El temor a una paralización cautelar de planes de obras que suponen una inversión de 24 millones de euros si el recurso del grupo socialista termina en el Juzgado Contencioso-Administrativo ha hecho que el equipo de Gobierno de la Diputación acepte sentarse a negociar con la oposición determinados aspectos del siempre polémico reparto. «No podemos jugar con esa millonada de inversión y con los intereses de los pueblos», señaló el diputado del área de Planes Provinciales, José Ignacio Isidro, quien anunció para mañana una primera reunión con el portavoz socialista, Tomás Omañas, a quien solicitará de entradas la retirada del recurso de reposición, previo al contencioso.
Isidro se mostró molesto por lo que considera una táctica «de amenazas» por parte de los socialistas, «porque lo que han venido a decir es, o hacéis lo que digamos o vamos al juzgado, y eso no es una negociación». Si los planes de obras terminan en los tribunales, advirtió, «podemos tirarnos un año de juicios para sacar adelante los planes para el 2007, pero el 2006 se pierde».
Aunque no es la primera vez que el reparto de los planes provinciales es impugnado, el equipo de Gobierno considera que el actual recurso presenta una diferencia sustancial respecto a los anteriores, y es la petición de paralización cautelar, que, según el diputado, podría ser admitida «automáticamente» por el juzgado, antes de entrar a analizar el fondo de la denuncia.
La decisión de reconsiderar la distribución de algunas cuantías se ha tomado también en reacción a la petición para buscar una solución de consenso realizada por la patronal Asconza, una de las dos asociaciones de constructores de la provincia.
En sus respectivas reuniones con el presidente de la Diputación de Zamora, Fernando Martínez Maíllo, el pasado lunes, y con el portavoz de la oposición, ayer, los constructores alertaron sobre las repercusiones que tendría para el sector la paralización de adjudicaciones de obras a entre treinta y cuarenta empresas que emplean a unos quinientos trabajadores de la construcción.
Controversia
Así las cosas, en la reunión negociadora de mañana se abordará la distribución de una partida de más de un millón de euros para la conclusión de obras ya iniciadas, que constituye uno de los argumentos principales del recurso, ya que los socialistas denuncian que el reparto se decidió «de viva voz» en una comisión informativa con mayoría del PP, después de que los técnicos de la Corporación provincial se negaron a aplicar este criterio porque era «imposible de aplicar». De la partida de 1.075.000 euros el Ayuntamiento más beneficiado fue Toro, que se llevó el 27% de los fondos.

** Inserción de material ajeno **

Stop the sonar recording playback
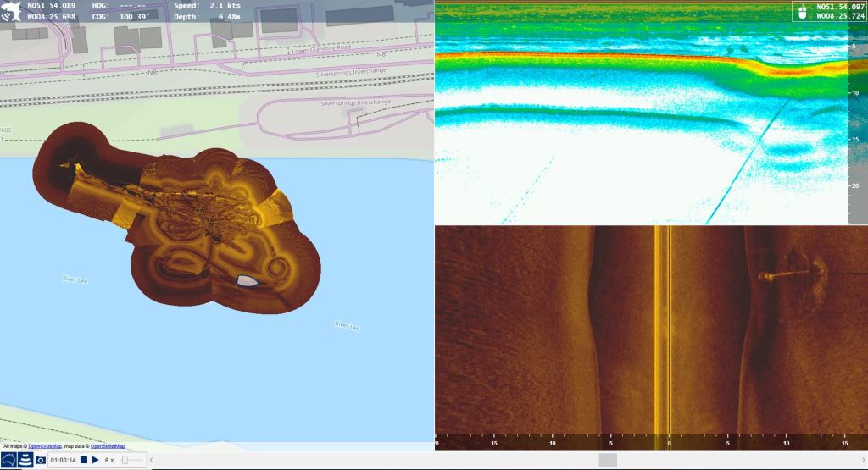(84, 460)
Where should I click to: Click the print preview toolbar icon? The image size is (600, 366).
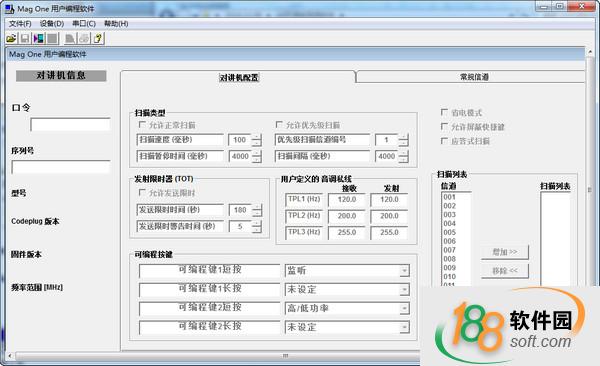pyautogui.click(x=70, y=38)
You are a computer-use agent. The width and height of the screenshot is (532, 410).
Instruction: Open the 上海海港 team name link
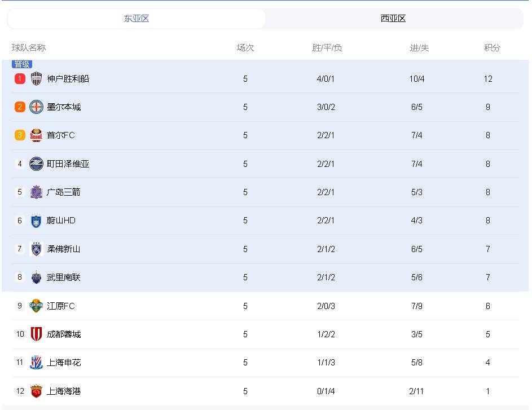[x=64, y=391]
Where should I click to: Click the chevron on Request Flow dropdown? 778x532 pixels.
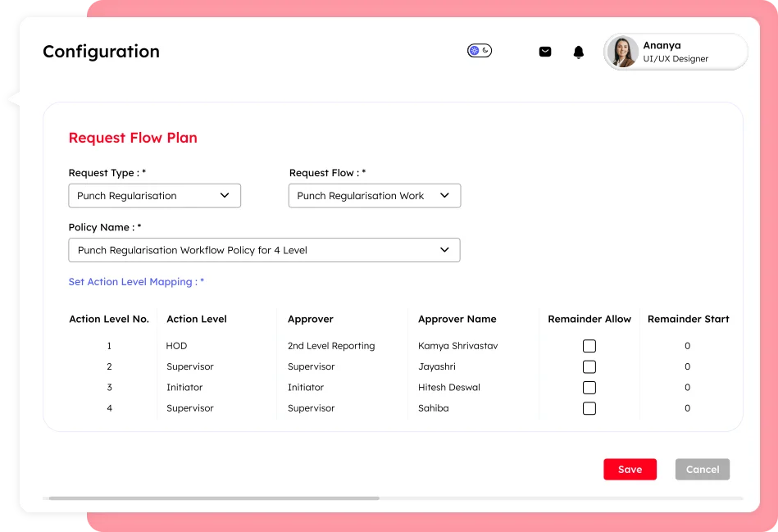click(444, 195)
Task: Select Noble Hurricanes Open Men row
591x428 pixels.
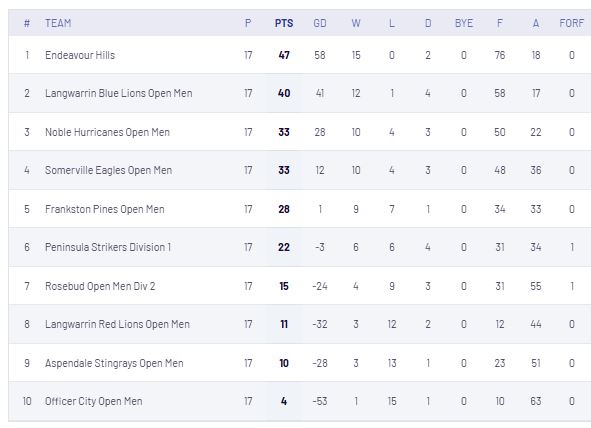Action: tap(300, 132)
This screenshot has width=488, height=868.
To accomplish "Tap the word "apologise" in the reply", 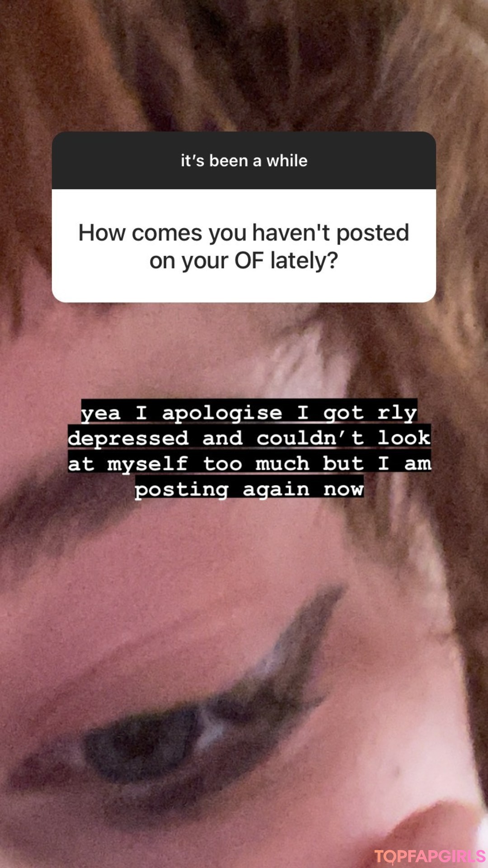I will (222, 413).
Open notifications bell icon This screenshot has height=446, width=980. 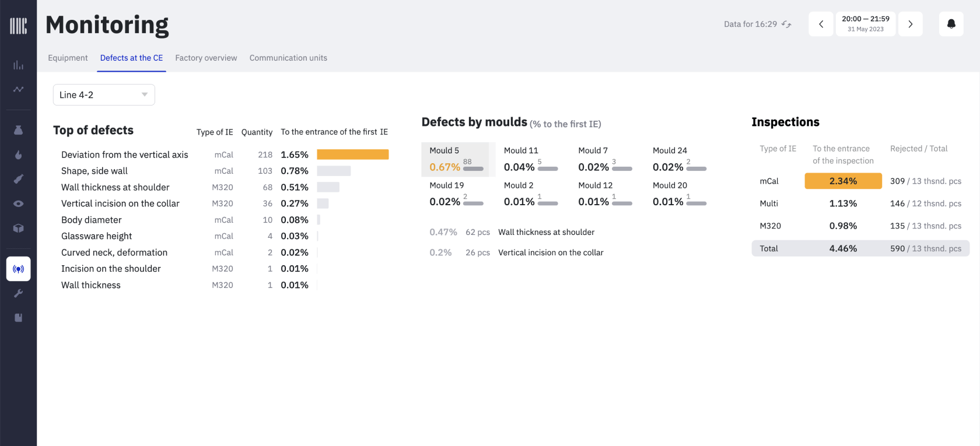pyautogui.click(x=951, y=24)
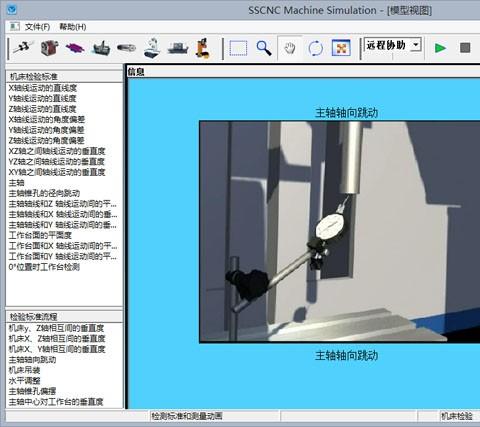
Task: Choose the dashed rectangle selection tool
Action: (238, 48)
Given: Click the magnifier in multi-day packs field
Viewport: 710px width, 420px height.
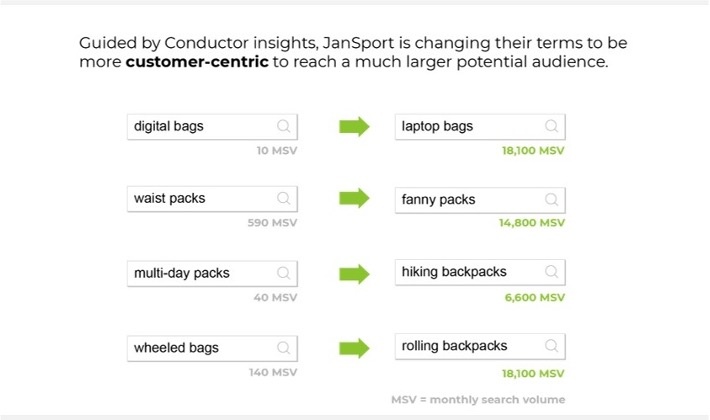Looking at the screenshot, I should (284, 273).
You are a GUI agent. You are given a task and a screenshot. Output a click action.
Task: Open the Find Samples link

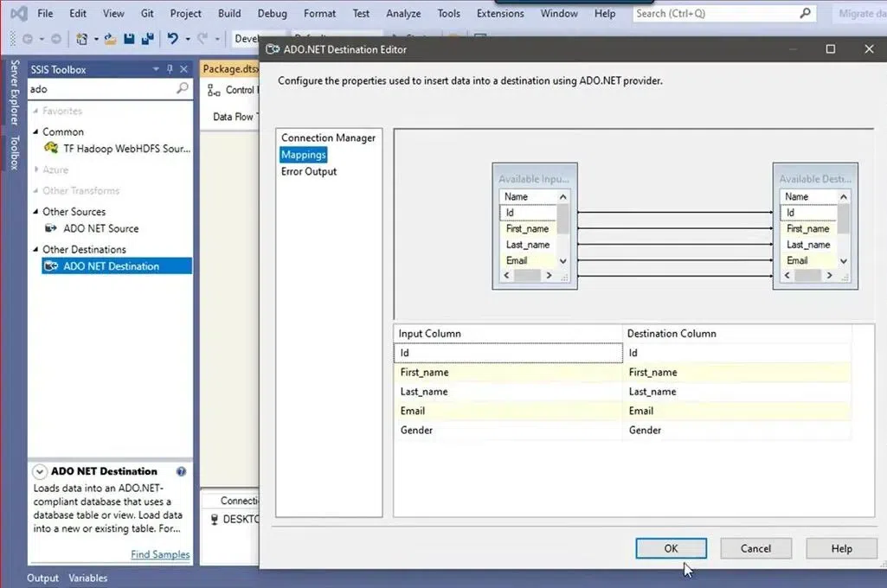160,554
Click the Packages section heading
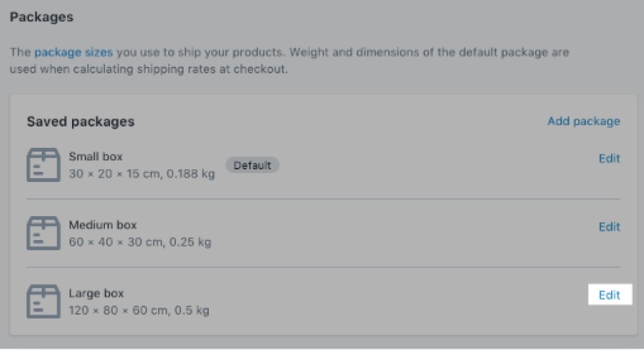 (41, 17)
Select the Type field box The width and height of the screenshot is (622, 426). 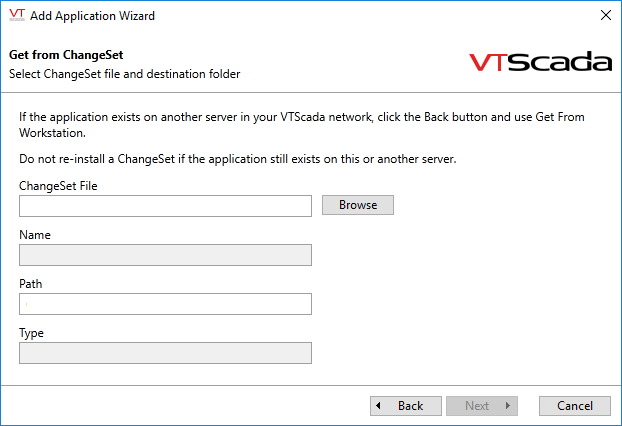[165, 353]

Al término de la reunión con los constructores, el portavoz socialista se ratificó en los planteamientos de su grupo y recalcó, en relación a las advertencias sobre las repercusiones de una hipotética paralización de los planes, que «el culpable de esta situación es quien no respeta la legalidad, y no quienes hemos elaborado un recurso en defensa de esta y del interés común».
Bajo esta premisa acudirá Omañas a la reunión que convocará el grupo de Gobierno, «porque la solución está en manos del presidente, no en las nuestras. De lo que se trata es de establecer unos criterios objetivos para preservar la justicia y la equidad en el reparto de los fondos».
Alegaciones
Aunque el del PSOE es el único recurso presentado, el diputado del área de Planes Provinciales explicó que la Diputación ha recibido aproximadamente una docena de alegaciones de ayuntamientos en desacuerdo, principalmente, con la cuantía asignada. La mayoría de ellos solicitan recibir al menos la misma cantidad que en la pasada convocatoria.
Incidió Isidro en la necesidad de alcanzar un acuerdo rápido, dada la premura de plazos para que los expedientes estén en manos de la Administración central el próximo abril.
Los ayuntamientos de la provincia disponen ahora de apenas un mes para la elaboración de los proyectos.